Task description: Collect every line of the listing that contains the string "height", matching case exactly.

Screen grounding listing

◇ ◇ ◇

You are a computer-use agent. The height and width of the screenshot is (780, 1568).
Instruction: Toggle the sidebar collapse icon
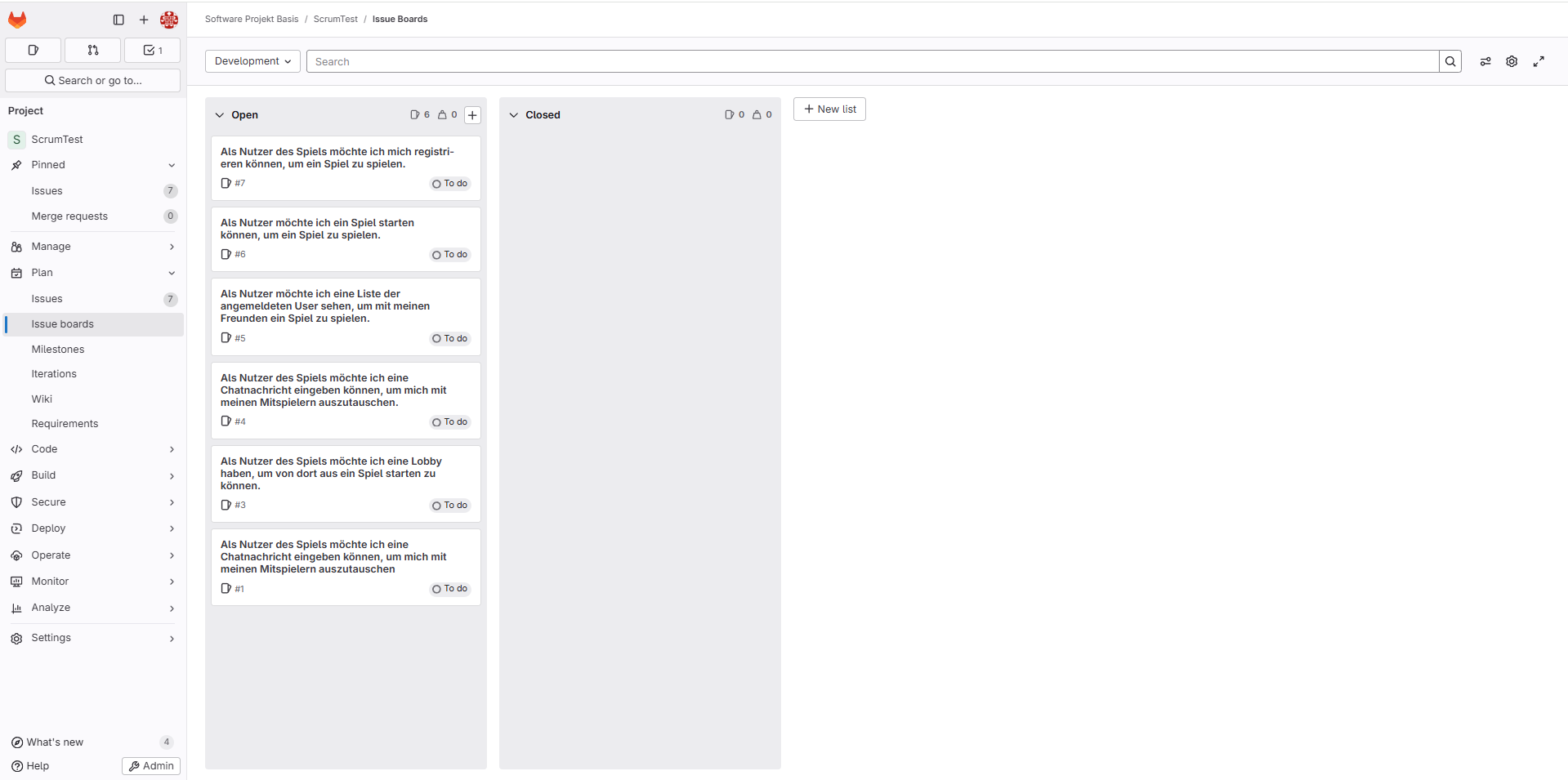118,20
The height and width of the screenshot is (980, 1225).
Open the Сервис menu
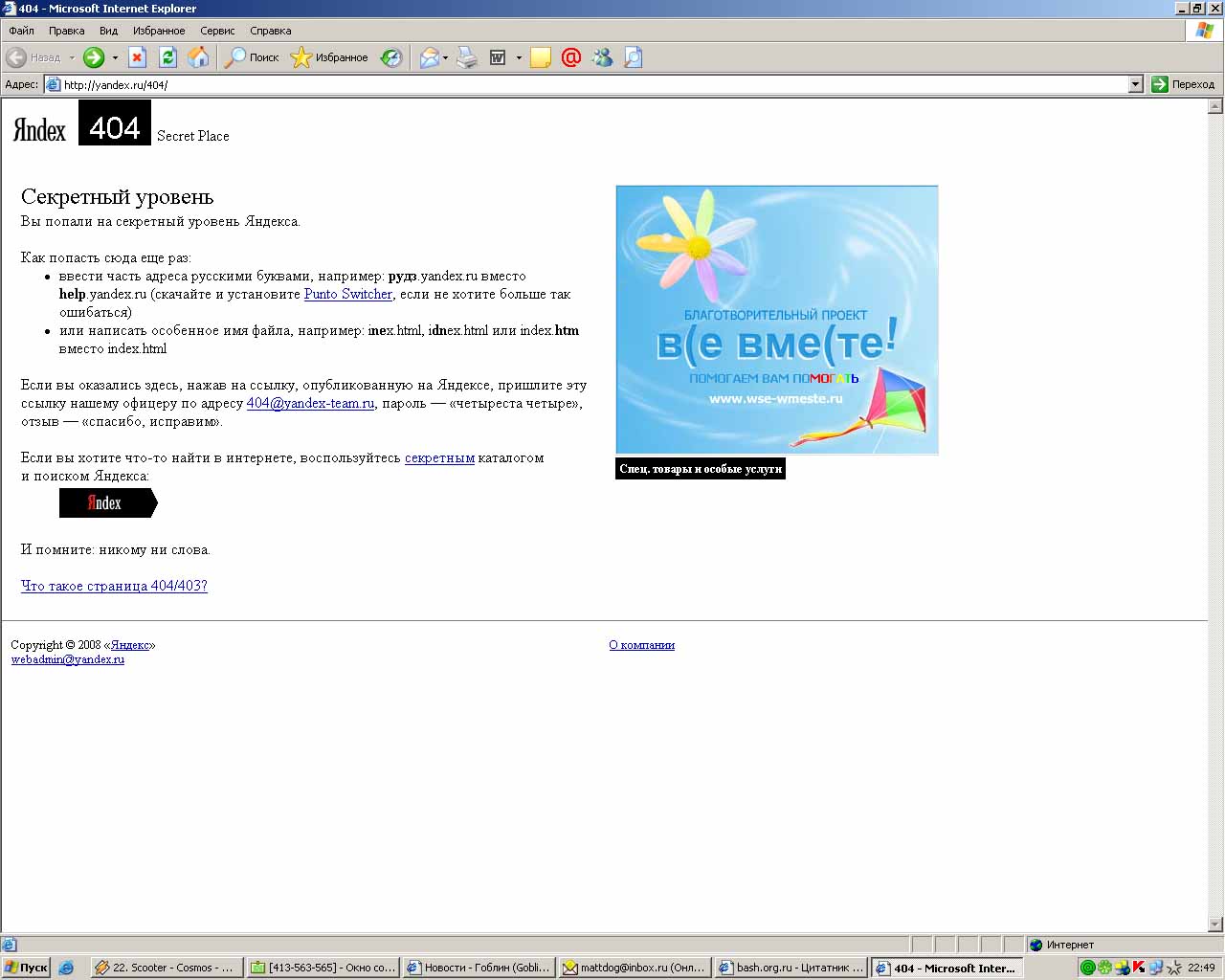click(x=217, y=31)
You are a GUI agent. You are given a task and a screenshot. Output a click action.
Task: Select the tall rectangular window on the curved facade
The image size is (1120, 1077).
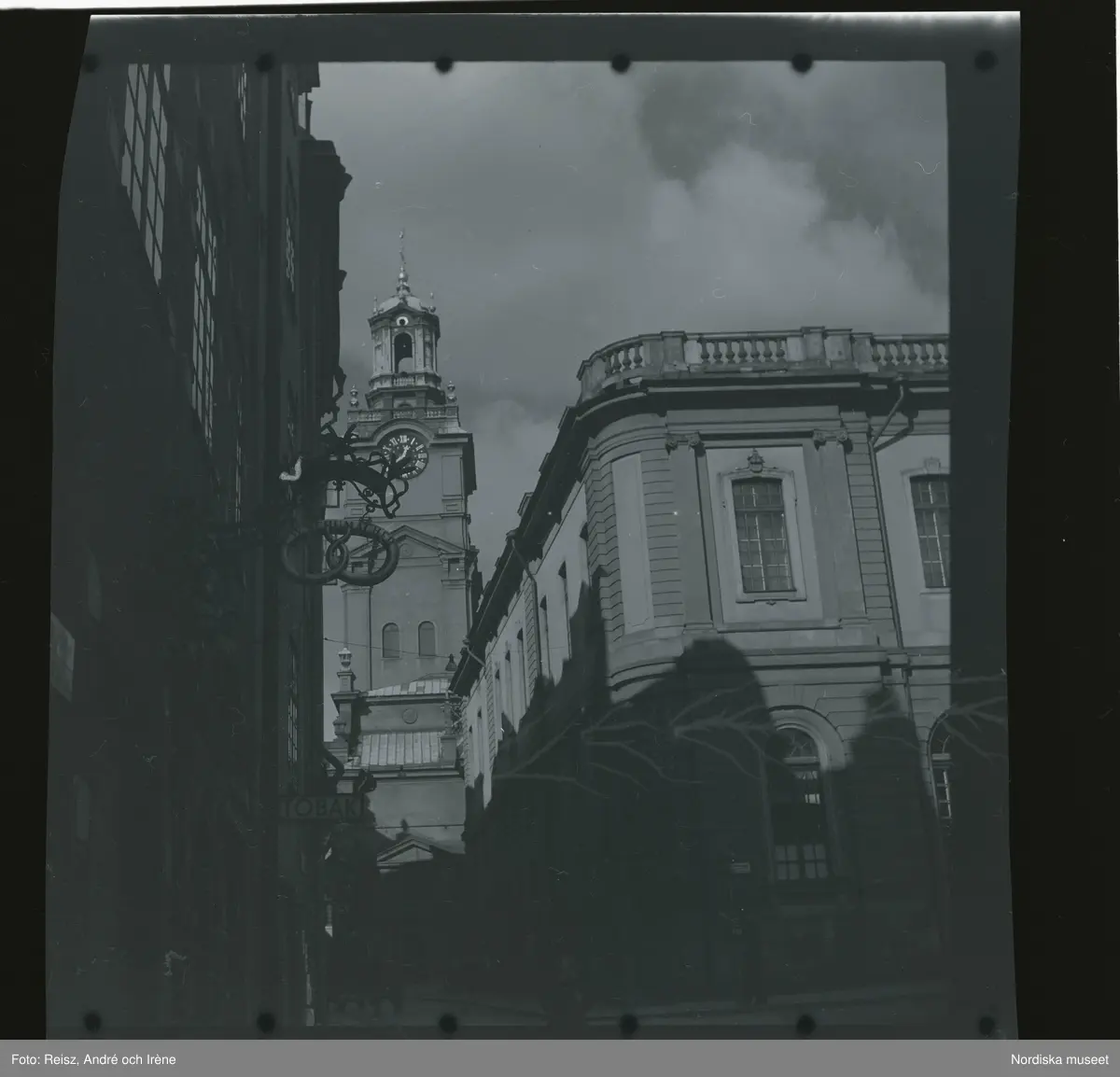point(762,537)
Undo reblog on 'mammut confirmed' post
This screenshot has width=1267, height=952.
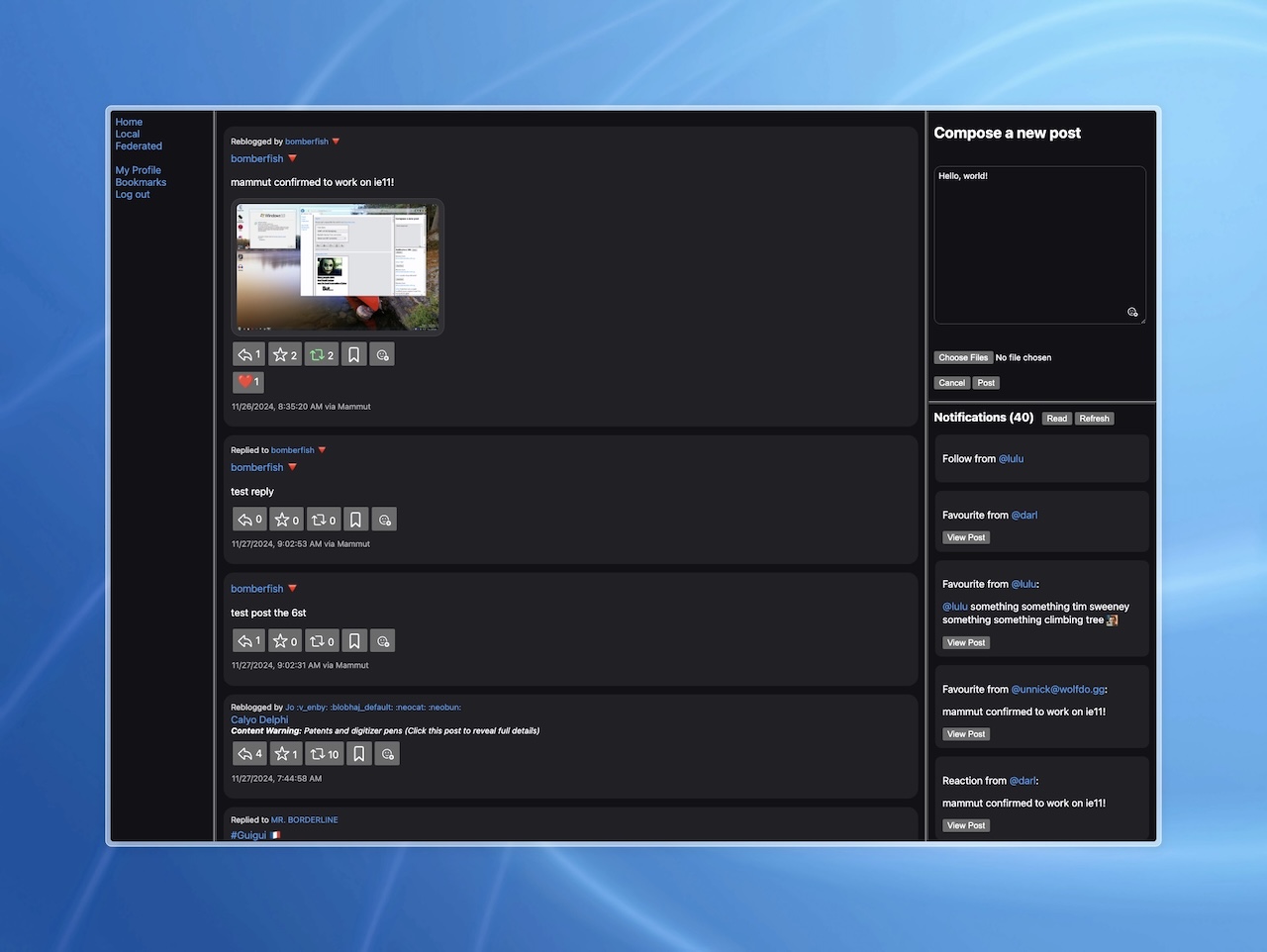321,354
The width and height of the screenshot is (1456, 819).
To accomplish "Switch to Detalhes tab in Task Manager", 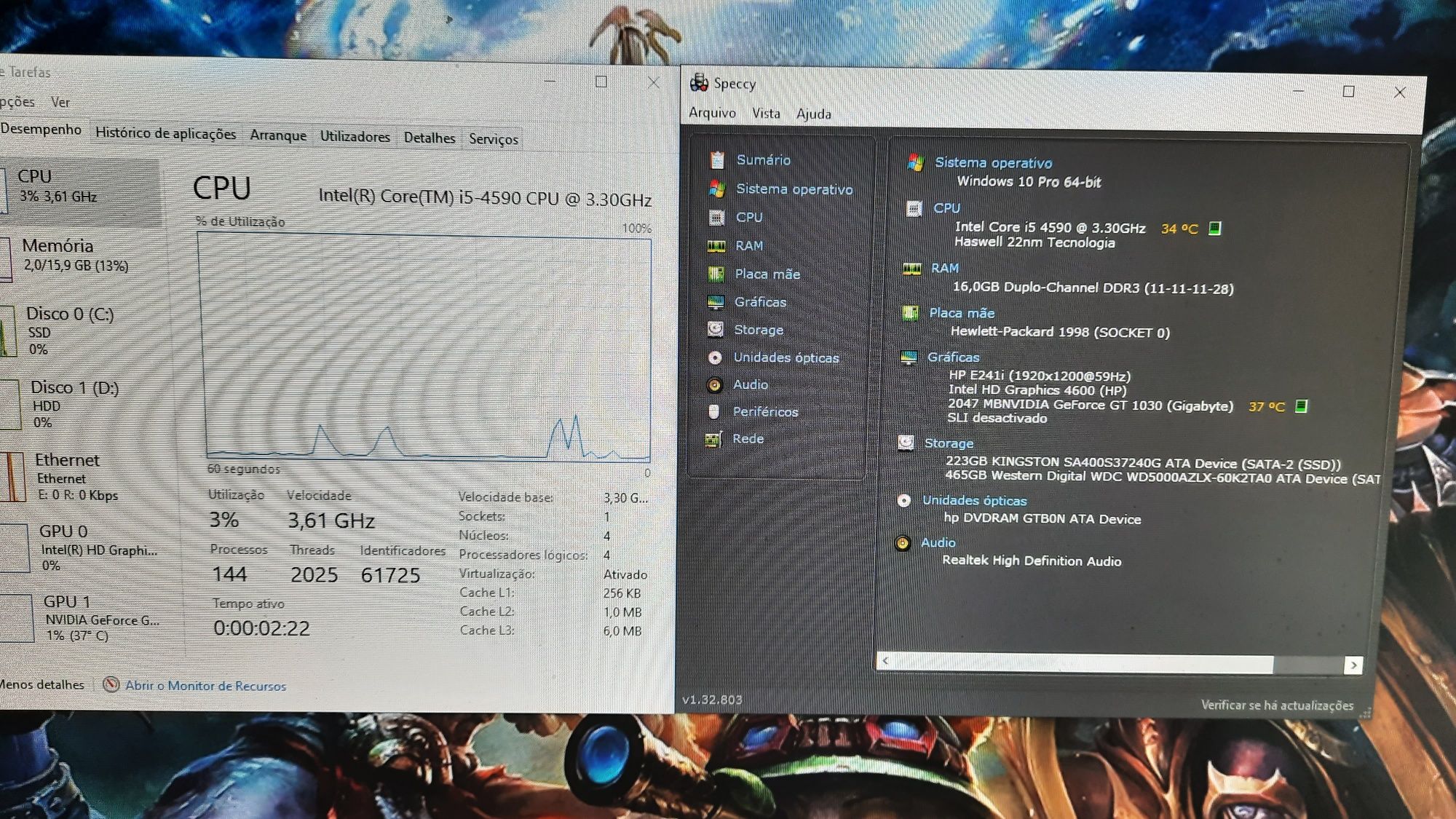I will (x=428, y=138).
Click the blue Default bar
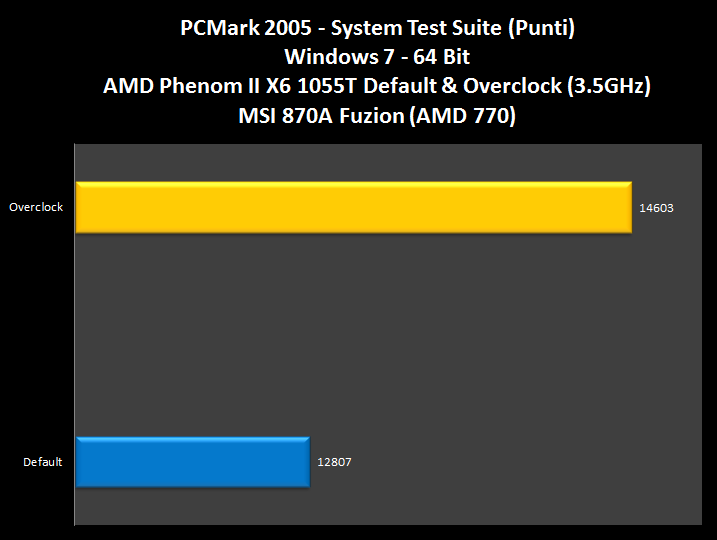Screen dimensions: 717x540 [192, 462]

◇ ◇ ◇

Task response:
You are a computer-use agent. The height and width of the screenshot is (780, 1568).
The height and width of the screenshot is (980, 1225).
This screenshot has width=1267, height=952.
The width and height of the screenshot is (1456, 819).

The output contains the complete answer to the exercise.